The VCAT Member acknowledged that the RLA was remedial in nature (in favour of tenants) but held that “such protection does not extend to depriving the Landlord of the entitlement to determine the permitted use to which any lessee puts the leased premises or to ensure its interest in the premises is protected.”[2]
In other decisions considering grounds for refusing consent to an assignment under Section 60(1)(b) of the RLA, the Tribunal has found that a landlord does have an implied obligation to act reasonably when considering the business experience and financial resources of the assignee[3], however the Tribunal held that this obligation does not extend to Section 60(1)(a) when considering a change to the permitted use.
On whether an assignee proposes to use premises in a way that is not permitted under the lease, the Tribunal held that “[t]his is not a matter which the question of reasonableness need moderate. Rather it is a simple objective question of whether the incoming tenant intends to comply with the terms of the lease. If not, the landlord may refuse consent to the assignment.”[4]
This decision highlights the importance of a properly drafted permitted use clause in a retail lease. Here, the permitted use was sufficiently narrow ultimately giving the Landlord control over the tenancy mix at the site. The permitted use wording is almost always finalised at the letter of offer/ heads of agreement stage. As shown above, the clauses are important but can often be overlooked at the commercial negotiation stage.

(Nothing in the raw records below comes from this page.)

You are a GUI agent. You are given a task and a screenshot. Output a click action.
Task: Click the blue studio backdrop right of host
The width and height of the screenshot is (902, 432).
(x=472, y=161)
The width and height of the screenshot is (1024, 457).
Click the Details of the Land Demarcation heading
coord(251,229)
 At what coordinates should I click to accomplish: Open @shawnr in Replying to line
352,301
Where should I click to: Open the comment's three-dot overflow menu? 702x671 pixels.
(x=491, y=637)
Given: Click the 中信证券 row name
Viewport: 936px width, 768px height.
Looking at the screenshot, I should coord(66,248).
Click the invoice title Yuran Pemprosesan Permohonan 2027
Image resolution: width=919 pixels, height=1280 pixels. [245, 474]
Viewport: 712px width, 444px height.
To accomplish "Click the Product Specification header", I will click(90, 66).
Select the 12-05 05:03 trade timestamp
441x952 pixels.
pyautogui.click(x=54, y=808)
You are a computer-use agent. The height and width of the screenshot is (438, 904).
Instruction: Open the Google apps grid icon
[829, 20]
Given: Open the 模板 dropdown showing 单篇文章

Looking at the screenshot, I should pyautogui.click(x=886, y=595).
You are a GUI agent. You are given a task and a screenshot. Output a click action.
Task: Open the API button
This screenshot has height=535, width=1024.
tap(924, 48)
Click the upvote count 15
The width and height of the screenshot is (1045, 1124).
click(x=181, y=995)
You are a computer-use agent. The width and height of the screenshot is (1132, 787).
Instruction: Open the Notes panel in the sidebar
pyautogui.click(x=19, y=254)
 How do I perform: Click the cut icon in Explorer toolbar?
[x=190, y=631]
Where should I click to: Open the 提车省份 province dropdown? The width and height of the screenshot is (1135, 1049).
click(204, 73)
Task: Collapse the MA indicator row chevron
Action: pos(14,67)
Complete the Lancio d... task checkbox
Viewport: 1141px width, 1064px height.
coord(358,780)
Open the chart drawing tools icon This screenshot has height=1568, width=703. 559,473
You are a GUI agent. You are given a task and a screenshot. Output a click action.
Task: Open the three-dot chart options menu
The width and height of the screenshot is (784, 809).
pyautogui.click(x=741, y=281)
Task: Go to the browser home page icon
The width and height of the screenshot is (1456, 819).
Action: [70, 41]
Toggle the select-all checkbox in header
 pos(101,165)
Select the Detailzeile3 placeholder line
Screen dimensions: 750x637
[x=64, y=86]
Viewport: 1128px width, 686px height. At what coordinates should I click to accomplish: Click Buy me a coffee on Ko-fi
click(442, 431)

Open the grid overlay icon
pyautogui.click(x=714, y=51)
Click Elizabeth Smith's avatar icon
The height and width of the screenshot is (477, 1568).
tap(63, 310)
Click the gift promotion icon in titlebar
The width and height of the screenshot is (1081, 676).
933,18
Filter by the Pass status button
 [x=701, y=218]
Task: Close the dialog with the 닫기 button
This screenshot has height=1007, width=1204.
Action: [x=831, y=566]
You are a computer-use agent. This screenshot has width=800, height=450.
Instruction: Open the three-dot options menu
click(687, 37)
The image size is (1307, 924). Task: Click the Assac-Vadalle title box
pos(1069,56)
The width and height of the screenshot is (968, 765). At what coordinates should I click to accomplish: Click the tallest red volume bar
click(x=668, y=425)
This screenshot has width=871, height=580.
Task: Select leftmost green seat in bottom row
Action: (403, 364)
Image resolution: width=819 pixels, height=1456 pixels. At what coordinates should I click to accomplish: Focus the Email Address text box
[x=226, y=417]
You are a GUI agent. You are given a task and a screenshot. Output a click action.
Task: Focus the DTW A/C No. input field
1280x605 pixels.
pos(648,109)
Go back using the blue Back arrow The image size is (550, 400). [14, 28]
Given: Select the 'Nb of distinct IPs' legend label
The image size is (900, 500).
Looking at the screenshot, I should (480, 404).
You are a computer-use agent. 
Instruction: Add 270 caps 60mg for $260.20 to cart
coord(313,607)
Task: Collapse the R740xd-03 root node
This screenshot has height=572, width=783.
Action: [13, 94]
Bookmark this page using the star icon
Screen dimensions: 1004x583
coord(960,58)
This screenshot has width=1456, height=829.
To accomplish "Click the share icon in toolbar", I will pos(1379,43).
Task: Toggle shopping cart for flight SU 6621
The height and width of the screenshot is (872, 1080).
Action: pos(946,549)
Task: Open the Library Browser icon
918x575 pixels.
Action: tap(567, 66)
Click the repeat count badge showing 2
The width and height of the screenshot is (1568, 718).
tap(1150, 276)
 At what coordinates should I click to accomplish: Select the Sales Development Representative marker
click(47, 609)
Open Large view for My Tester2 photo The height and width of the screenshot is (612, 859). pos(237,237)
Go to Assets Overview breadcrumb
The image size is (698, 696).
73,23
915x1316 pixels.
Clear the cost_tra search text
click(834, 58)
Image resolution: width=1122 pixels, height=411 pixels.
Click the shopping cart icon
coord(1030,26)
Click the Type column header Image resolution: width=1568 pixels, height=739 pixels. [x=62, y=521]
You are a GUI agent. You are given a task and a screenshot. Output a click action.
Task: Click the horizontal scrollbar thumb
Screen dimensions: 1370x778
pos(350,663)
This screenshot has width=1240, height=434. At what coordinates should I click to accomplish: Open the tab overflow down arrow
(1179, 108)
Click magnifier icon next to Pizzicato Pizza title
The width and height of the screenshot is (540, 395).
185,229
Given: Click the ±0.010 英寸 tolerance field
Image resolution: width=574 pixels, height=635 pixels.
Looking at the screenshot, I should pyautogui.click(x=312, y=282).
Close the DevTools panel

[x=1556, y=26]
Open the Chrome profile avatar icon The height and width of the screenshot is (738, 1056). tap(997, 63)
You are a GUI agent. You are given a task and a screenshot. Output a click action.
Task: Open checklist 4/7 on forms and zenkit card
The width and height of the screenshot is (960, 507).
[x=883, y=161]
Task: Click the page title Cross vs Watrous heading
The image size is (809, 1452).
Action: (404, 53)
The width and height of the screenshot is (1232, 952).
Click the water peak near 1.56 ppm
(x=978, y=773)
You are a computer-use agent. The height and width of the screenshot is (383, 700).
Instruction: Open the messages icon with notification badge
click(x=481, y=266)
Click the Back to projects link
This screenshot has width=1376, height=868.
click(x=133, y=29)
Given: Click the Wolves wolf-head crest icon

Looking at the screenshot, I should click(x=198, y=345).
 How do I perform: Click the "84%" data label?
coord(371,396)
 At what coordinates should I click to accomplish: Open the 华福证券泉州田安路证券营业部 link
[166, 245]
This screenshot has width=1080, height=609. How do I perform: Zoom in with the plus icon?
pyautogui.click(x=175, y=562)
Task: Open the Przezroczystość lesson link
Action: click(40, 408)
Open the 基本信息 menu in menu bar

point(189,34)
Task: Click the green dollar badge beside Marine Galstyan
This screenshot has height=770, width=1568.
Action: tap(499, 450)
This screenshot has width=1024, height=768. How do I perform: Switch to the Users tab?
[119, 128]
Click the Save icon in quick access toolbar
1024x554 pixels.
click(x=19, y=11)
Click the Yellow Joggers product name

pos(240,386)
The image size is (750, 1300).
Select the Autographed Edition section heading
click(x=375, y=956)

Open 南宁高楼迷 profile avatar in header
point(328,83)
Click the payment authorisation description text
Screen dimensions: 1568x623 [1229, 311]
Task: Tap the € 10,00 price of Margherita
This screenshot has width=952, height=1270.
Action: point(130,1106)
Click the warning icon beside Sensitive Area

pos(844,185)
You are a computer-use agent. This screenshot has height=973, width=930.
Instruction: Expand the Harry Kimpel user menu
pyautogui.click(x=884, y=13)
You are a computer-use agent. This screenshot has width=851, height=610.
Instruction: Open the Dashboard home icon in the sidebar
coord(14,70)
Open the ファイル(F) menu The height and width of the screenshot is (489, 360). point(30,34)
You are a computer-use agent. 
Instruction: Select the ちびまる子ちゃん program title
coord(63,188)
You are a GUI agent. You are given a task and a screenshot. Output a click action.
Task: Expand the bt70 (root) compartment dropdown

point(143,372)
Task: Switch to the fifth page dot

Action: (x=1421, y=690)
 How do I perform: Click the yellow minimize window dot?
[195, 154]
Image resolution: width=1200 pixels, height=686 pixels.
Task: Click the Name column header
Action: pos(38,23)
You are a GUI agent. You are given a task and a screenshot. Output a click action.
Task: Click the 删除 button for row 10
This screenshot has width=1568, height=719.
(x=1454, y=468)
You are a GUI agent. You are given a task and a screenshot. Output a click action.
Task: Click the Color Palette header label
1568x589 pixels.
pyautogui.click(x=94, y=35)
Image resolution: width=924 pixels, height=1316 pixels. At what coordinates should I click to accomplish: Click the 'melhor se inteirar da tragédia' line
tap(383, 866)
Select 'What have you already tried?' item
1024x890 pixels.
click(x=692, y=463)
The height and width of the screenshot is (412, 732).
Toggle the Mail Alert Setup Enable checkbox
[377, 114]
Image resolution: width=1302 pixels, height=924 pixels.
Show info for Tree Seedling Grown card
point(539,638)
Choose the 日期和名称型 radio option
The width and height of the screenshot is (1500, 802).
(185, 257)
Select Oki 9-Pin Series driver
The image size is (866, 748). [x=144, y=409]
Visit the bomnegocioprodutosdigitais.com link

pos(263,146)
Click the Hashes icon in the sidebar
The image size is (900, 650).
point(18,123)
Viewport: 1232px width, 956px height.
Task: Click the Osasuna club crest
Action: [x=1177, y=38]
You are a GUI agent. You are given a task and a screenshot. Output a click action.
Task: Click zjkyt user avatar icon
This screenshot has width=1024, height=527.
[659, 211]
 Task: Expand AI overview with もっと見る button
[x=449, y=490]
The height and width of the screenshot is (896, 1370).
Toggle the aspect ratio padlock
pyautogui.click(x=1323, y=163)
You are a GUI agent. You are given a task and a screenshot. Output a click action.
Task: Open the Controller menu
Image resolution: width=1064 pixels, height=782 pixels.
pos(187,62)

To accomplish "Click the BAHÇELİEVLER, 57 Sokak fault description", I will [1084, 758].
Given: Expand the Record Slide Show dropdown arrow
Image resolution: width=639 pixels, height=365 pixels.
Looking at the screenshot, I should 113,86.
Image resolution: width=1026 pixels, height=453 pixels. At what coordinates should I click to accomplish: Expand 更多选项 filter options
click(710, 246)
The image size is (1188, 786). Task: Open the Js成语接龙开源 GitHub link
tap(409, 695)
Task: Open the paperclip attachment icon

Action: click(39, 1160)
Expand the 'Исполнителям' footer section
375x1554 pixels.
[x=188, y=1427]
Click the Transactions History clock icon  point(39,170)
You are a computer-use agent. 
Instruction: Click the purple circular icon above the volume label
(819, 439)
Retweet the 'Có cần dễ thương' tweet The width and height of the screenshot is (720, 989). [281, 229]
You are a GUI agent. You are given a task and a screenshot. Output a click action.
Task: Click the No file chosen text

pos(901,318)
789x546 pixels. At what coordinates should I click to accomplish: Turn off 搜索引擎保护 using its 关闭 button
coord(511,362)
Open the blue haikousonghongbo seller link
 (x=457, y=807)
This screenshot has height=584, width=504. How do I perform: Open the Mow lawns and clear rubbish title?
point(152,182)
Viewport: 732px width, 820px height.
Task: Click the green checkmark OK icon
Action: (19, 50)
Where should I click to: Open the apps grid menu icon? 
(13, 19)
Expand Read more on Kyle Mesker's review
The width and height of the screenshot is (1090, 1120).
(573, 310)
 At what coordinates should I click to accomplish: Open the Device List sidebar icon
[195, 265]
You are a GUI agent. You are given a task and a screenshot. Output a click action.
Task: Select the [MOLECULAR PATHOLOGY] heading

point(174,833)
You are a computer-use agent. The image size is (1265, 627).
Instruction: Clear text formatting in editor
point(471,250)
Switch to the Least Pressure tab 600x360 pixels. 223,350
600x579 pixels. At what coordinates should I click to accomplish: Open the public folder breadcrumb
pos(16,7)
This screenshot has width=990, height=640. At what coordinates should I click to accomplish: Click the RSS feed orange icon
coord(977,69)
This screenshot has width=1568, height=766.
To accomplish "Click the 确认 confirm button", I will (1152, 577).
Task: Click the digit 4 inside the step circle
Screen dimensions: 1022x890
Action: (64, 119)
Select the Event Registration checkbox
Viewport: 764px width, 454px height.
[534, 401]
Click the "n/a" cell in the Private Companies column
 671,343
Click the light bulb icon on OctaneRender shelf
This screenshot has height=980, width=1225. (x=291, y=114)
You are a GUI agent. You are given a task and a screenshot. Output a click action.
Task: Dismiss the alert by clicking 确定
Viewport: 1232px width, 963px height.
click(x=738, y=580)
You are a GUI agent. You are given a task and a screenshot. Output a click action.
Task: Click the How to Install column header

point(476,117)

VCAT have also clarified that a black letter law approach is to be adopted in applying Section 60(1)(a) of the RLA, in that if an assignee proposes to use premises in a way that is not permitted under the lease, then the landlord can confidently refuse consent to an assignment.
Although not a main discussion point, for franchisees this decision also highlights the need to ensure lease documents are entered into with or subject to franchisor approval.
Gadens are well equipped to help clients navigate their rights and obligations under RLA in relation to a proposed assignment of lease. Please do not hesitate to contact us if you have any questions.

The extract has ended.